Lecture du jour n°23 : Le flou et le précis

Le flou et le précis 

Tête en bas sur une balançoire, je regarde les nuages filer dans le ciel et changer de forme. Tous les enfants aiment cette sensation de vertige, que l’on peut également éprouver en perdant son regard dans l’immensité du ciel bleu. Je préfère le vertige des nuages à celui de l’azur. L’immensité de la voûte céleste me semble écrasante. Les nuages, eux, obéissent à ma volonté : leurs formes malléables se transforment à ma guise.              J’aime le rêve aussi. Le rêve endormi, ou mieux encore, éveillé.  » Le rêve  cosmique, dans les demi-clartés du sommeil, possède une sorte de nébuleuse primitive d’où il fait sortir des formes sans nombre. Et si le rêveur ouvre les yeux, il retrouve au ciel cette pâte d’une blancheur nocturne – plus maniable encore que le nuage – avec quoi on peut, sans fin, faire des mondes », dit Bachelard.
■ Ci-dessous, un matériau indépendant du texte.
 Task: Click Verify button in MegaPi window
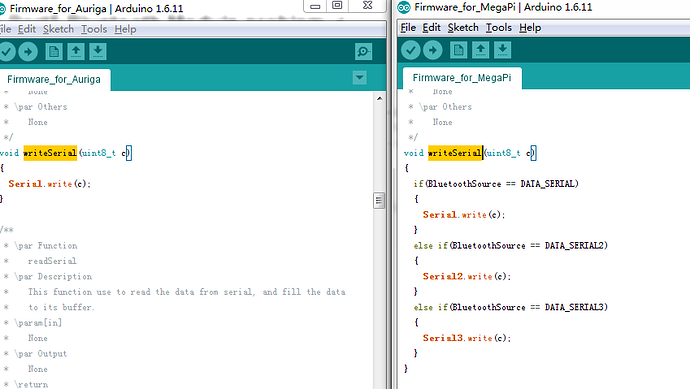[x=411, y=50]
Et Sôseki Natsume de renchérir, à propos de ses rêveries entre veille et sommeil : « Comme si j’avais mis deux univers dans le même vase et que je les mélangeais à l’aide du bâton de la poésie. Estompant les couleurs naturelles jusqu’à la limite du rêve, je les dilue dans le cosmos, vers le pays de la brume. »      Bientôt la lecture m’offre une liberté du même ordre que la contemplation des nuages. Je découvre une fonction du langage qui me semble plus intéressante que la communication : inventer des histoires.  » Ne lis pas trop, tu vas t’abîmer les yeux ». Je n’ai jamais ajouté foi à cette phrase, souvent entendue dans mon enfance. Il n’y a aucun lien de causalité entre la mauvaise vue et l’amour des livres. L’une comme l’autre procède d’un même besoin de vivre dans l’imaginaire, de ne pas se laisser submerger par la réalité environnante. Lire est une manière de s’échapper, la myopie une façon de détourner le regard.
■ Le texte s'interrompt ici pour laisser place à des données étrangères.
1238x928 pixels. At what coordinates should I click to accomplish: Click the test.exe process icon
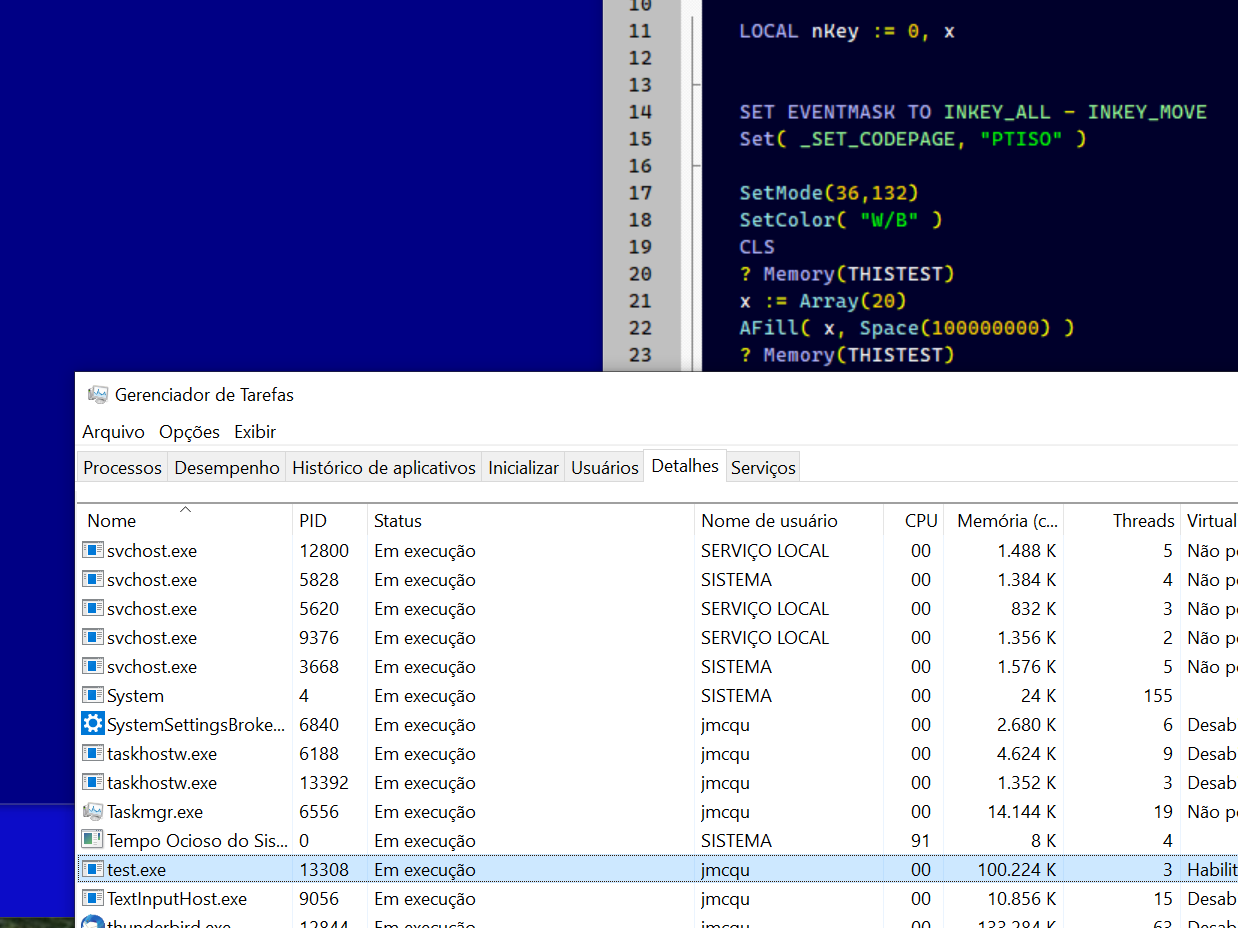93,870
Je me souviens de mes premières lunettes, à l’entrée au collège, mais j’ignore depuis combien de temps je voyais « mal ». Le monde qui m’entourait avait-il toujours eu ces contours impressionnistes, qui pour moi étaient ceux de la réalité ? Le flou me convenait. Les lunettes étaient utiles en classe pour lire au tableau, mais le reste du temps je préférais ignorer les détails. La vision brouillée gommait les aspérités, tout comme les fictions où je trouvais refuge. Ma myopie s’accompagnait d’une grande distraction. « Encore dans les nuages ! » disait-on. Avec cette variante :  » Toujours dans la lune « 

Lune, nuage et brumes : un paysage d’Extrême-Orient,  déjà.